将上述pVAX1酶切片段与HE-P酶切片段混合，以连接酶进行连接。连接反应体系为pVAX1酶切片段0.5μl(200ng/μl)；HE-P酶切片段1μl(50ng/μl)；连接Buffer(660mM Tris-Hcl pH7.6；66mM MgCl2；100mM DTT；1mM ATP)1μl；T4DNA连接酶1μl(5U/μl)，补H2O至总体积10μl。连接反应的条件为12℃10小时。
3.构建pVPH工程菌将上述连接反应产物以CaCl2法转化至感受态大肠杆菌DH5α中(详见分子克隆实验指南，第三版，科学出版社，2002)连接产物10μl与DH5α(1～2×109细菌/ml)感受态细胞200μl混合，冰浴放置30分钟，42℃2分钟，冰浴10分钟，加入0.6ml 2YT液体培养基(16g蛋白胨/L；10g酵母抽提物/L；5g NaCl/L)，37℃培养45分钟后铺于含卡那霉素的琼脂平板。37℃培养12小时后在琼脂平板上出现转化子。挑选转化子接种在含100μg/ml卡那霉素的3ml 2YT培养基中37℃培养过夜，6,000rpm/分钟离心收集菌体，以质粒小量抽提试剂盒(Qiagen)提取质粒DNA。然后用Hind III和Xho I双酶切鉴定。反应体系为重组质粒1μl(200ng/μl)；10×M Buffer(100mM Tris-Hcl pH7.5；100mM MgCl2；10mM Dithionthreitol；500mMNaCl)2μl；Hind III酶(10U/μl)1μl；Xho I酶(12U/μl)1μl；补H2O至总体积20μl。37℃温浴消化2小时。之后将消化样品进行1％琼脂糖凝胶电泳，结果可见552bp的HE-P片段和2.9kb的pVAX1载体大片段。说明筛选到的该阳性转化子为重组pVPH的工程菌。
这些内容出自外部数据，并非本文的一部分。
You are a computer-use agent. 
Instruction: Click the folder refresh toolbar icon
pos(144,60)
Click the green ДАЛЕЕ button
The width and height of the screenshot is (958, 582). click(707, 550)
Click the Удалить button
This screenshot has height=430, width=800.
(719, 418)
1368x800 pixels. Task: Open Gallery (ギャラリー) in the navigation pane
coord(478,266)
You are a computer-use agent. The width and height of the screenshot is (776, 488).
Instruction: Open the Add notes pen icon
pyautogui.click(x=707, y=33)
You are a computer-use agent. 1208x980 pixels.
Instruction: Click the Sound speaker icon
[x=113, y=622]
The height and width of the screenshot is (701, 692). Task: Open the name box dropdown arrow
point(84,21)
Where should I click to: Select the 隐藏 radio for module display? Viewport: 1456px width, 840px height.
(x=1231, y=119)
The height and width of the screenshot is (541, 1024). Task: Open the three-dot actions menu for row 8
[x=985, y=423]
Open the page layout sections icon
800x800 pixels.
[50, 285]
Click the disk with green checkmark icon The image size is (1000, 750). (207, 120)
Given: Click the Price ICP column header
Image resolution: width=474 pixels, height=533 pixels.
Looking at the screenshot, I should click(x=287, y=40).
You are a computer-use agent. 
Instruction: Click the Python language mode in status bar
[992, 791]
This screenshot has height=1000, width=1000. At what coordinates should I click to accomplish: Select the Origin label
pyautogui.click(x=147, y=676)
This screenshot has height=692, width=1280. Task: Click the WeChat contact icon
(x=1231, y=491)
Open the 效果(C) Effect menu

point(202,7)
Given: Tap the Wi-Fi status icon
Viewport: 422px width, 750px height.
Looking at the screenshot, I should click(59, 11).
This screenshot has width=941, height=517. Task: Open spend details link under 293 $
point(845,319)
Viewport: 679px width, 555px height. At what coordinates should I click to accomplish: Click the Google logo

4.SARS病毒DNA疫苗pVPH的制备本发明的DNA疫苗是用上述重组工程菌株制备的。培养方式为液体培养。采用细菌发酵罐行高密度悬浮通气培养。选用2×YT(含1.6％胰蛋白胨、1％酵母提取物和0.5％氯化钠，PH7.0)。发酵时添加矿物油等作为消泡剂。培养温度为37℃，培养时间为14小时。
从扩增后的工程菌中分离纯化质粒DNA，采用常规方法(分子克隆实验指南，第三版，科学出版社，2002)。具体操作为100g湿菌中加入800mL溶液I(50mM葡萄糖，25mM Tris-Cl pH8.0，10mMEDTA)强裂振荡混匀。加入新鲜配制的1L溶液II(0.2N NaOH，1％SDS)垂直轻柔混匀，室温5分钟。再加入冰预冷的0.75L溶液III(1M醋酸钾，7M醋酸铵pH4.8)垂直轻柔混匀，冰浴5分钟。连续流12000转/分钟4℃离心取上清。在上清中加入1.53L异丙醇室温10分钟，连续流12000转/分钟室温离心留沉淀。加70％乙醇450ml漂洗过夜。10000转/分钟4℃离心10分钟留沉淀。加1L PBS(pH7.4)溶解，加RNaseA(终浓度0.1％，华美生物工程有限公司)65℃消化30分钟。再加入等体积的PEG溶液(PEG8000 13％，氯化钠1.6M)沉淀，12000转/分钟4℃离心10分钟，留沉淀。200ml PBS溶解沉淀，加1％体积Triton X114混匀，冰浴5-10分钟，37℃30分钟，37℃12000转/分钟离心10分钟，取上层水相。最后用0.45μm和0.22μm双层滤膜加压过滤，用PBS缓冲液稀释至1mg/ml，即为SARS病毒DNA疫苗pVPH，可用于肌肉注射。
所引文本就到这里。